I was so sore yesterday that I could barely move my midsection without cursing.  I also had 2 shoots for The Brenda Carey Show and did my live show WeHo Sports last night—it’s not easy to look pretty and speak well when you have abdominal-related Turrets Syndrome.   So, I didn’t go to the gym last night. I gave myself a much-needed and much-deserved night off.  But I still ate my veggie protein like a good girl.  Here’s what I ate:

  • Breakfast (40 g protein): smoothie with bananas, frozen cherries, blueberries, acai with added protein (7 g protein), 1 oz frozen wheatgrass, 1.5 cups soy milk (10 g protein), 1 scoop Vega Sport Performance Protein (20 g protein), and 1 scoop Vega Complete Whole Food Optimizer (13 g protein)

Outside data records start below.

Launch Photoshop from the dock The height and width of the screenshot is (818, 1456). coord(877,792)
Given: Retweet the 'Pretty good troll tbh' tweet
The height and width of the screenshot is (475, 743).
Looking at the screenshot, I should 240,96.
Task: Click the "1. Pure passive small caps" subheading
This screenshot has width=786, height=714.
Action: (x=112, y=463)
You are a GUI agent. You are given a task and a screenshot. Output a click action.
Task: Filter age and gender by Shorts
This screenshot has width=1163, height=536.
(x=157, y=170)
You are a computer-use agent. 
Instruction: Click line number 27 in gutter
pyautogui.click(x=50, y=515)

  • Snack: peanuts (15 g protein)
  • Lunch (21 g protein): Sandwich with tempeh (15 g protein), red bell pepper, spinach, Veganaise, and mustard on 2 slices of toasted rice bread (6 g protein)

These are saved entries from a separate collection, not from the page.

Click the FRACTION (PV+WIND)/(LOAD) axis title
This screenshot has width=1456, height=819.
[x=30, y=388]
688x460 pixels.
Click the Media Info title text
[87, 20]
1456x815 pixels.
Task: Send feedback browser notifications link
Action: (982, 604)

  • Snacks (34 g protein): Builder’s Bar (20 g protein) with glass of soy milk (2 cups = 14 g protein), and an apple
  • Dinner (25 g protein): Stir fry with tempeh (15 g protein), brown rice (5 g protein), spinach, onions, red bell pepper, almond slivers (3grams protein) and daiya cheddar cheese (2 g protein)
  • Before Bed (57 g protein): smoothie with a banana, soy yogurt (10 g protein), 2 cups soy milk (14 g protein), splash of cherry juice, 1 scoop Vega Sport Performance Protein (20 g protein), and 1 scoop Vega Complete Whole Food Optimizer (13 g protein)
  • Total 177 g protein for the day!